Japan's Fukushima Nuclear Plant Begins Fuel Rod Removal
TEHRAN (Tasnim) – Workers at Japan's stricken Fukushima nuclear plant started removing fuel rods from a storage pond at the Unit 4 reactor building.
The delicate operation is seen as a necessary step in stabilising the site.
It will take more than two days to remove the first 22 fuel rods from the pond, plant operator Tepco says.
Overall, more than 1,500 rods must be be removed in what correspondents describe as a risky and dangerous operation expected to take a year, BBC reported.
Experts say hydrogen explosions after the earthquake and tsunami in March 2011 have made the current storage facility vulnerable to further tremors.
The fuel rods are four-metre long tubes containing pellets of uranium fuel, and the fear is that some may have been damaged during the disaster.
When the tsunami struck, water knocked out cooling systems to three of Fukushima's reactors, which went into a state of partial meltdown.

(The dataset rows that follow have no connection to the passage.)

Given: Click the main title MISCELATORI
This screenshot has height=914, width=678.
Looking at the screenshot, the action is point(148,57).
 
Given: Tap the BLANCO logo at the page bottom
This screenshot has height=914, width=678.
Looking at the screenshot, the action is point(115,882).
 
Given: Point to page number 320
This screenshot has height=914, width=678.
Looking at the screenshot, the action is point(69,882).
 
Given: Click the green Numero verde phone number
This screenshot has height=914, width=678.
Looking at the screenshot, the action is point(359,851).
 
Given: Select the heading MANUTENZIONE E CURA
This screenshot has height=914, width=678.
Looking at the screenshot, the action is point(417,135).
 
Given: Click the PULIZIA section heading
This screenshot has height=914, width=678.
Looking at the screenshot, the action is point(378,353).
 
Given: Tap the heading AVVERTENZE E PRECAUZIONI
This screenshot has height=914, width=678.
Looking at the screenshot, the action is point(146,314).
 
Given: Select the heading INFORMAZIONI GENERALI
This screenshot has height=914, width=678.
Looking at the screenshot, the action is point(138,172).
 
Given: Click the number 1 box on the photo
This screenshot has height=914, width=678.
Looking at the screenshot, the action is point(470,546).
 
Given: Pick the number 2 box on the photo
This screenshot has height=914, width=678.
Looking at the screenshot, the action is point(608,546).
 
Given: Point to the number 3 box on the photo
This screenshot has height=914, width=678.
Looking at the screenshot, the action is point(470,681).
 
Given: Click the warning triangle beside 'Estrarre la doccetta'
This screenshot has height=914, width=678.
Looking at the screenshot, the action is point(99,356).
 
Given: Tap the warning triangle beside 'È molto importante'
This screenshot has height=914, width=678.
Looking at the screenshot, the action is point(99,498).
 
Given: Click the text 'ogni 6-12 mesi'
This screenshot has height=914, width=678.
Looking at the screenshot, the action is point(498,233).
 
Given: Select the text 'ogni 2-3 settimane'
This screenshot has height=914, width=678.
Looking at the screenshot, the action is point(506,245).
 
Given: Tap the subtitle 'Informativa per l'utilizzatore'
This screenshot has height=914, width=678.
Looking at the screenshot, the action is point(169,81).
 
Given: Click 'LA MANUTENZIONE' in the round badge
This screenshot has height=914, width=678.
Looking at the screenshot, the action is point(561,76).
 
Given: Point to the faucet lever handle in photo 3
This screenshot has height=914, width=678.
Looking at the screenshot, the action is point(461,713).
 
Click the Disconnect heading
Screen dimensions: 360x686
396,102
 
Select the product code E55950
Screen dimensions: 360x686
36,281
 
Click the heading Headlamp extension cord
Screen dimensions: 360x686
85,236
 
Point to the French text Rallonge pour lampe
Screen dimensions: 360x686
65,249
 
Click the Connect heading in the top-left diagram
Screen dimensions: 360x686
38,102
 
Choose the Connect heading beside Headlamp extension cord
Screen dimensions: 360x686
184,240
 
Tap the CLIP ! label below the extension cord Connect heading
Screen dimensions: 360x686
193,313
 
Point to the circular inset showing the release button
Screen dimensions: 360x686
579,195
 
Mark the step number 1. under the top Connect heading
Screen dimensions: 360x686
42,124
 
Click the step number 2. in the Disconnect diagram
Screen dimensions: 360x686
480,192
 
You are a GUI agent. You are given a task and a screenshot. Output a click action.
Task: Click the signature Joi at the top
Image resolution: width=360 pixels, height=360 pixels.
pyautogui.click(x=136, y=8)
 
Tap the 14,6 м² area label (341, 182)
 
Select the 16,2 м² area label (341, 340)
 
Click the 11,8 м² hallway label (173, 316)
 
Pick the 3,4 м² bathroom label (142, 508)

Unit 4 was undergoing maintenance, so all of its fuel rods were being stored. But a build-up of hydrogen triggered an explosion in Unit 4, damaging its structure.
The removal process, which has been preceded by months of repair work and planning, began on Monday afternoon.
"At 15:18 (0618 GMT), we started to pull up the first fuel assembly with a crane," a spokesman for Tepco (Tokyo Electric Power Company) said.
A recently-installed crane is being lowered into the pool and hooked onto the rods to place them inside a cask.